• **Given entries**:
■ ■ ■ ■ ■ ■ ■
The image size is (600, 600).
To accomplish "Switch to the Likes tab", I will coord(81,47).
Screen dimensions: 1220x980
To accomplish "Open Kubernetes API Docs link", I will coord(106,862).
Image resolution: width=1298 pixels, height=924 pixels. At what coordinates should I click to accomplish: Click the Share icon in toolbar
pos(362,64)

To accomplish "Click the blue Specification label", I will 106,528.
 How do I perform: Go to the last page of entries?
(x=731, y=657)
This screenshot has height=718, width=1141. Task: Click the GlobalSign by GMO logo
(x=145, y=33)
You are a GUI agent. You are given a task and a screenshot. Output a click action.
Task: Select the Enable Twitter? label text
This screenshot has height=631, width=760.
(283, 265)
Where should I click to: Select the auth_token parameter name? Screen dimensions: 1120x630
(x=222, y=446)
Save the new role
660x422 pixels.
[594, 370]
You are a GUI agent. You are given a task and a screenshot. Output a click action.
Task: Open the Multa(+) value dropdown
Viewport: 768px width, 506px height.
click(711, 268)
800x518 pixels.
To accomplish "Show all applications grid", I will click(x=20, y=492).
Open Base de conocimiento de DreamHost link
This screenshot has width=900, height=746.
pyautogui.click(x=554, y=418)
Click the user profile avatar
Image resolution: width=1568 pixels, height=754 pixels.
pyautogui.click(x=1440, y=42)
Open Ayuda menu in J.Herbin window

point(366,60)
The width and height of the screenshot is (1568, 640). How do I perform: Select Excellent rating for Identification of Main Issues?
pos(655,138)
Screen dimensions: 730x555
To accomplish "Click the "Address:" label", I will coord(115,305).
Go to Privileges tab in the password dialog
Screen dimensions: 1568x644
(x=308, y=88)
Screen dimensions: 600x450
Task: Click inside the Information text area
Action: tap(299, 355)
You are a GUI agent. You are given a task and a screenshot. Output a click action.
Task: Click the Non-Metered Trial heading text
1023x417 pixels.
■ ■ ■ ■ ■ ■ ■
• **Task details**:
Nothing should be left out: return all of the records exactly.

• **Result for this task**:
The image size is (600, 600).
To accomplish "Switch to the Likes tab", I will coord(81,47).
Screen dimensions: 1220x980
To accomplish "Open Kubernetes API Docs link", I will coord(106,862).
Image resolution: width=1298 pixels, height=924 pixels. At what coordinates should I click to accomplish: Click the Share icon in toolbar
pos(362,64)

To accomplish "Click the blue Specification label", I will 106,528.
 How do I perform: Go to the last page of entries?
(x=731, y=657)
This screenshot has height=718, width=1141. Task: Click the GlobalSign by GMO logo
(x=145, y=33)
You are a GUI agent. You are given a task and a screenshot. Output a click action.
Task: Select the Enable Twitter? label text
This screenshot has height=631, width=760.
(283, 265)
Where should I click to: Select the auth_token parameter name? Screen dimensions: 1120x630
(x=222, y=446)
Save the new role
660x422 pixels.
[594, 370]
You are a GUI agent. You are given a task and a screenshot. Output a click action.
Task: Open the Multa(+) value dropdown
Viewport: 768px width, 506px height.
click(711, 268)
800x518 pixels.
To accomplish "Show all applications grid", I will click(x=20, y=492).
Open Base de conocimiento de DreamHost link
This screenshot has width=900, height=746.
pyautogui.click(x=554, y=418)
Click the user profile avatar
Image resolution: width=1568 pixels, height=754 pixels.
pyautogui.click(x=1440, y=42)
Open Ayuda menu in J.Herbin window

point(366,60)
The width and height of the screenshot is (1568, 640). How do I perform: Select Excellent rating for Identification of Main Issues?
pos(655,138)
Screen dimensions: 730x555
To accomplish "Click the "Address:" label", I will coord(115,305).
Go to Privileges tab in the password dialog
Screen dimensions: 1568x644
(x=308, y=88)
Screen dimensions: 600x450
Task: Click inside the Information text area
Action: tap(299, 355)
You are a GUI agent. You are given a task and a screenshot. Output a click action.
Task: Click the Non-Metered Trial heading text
1023x417 pixels.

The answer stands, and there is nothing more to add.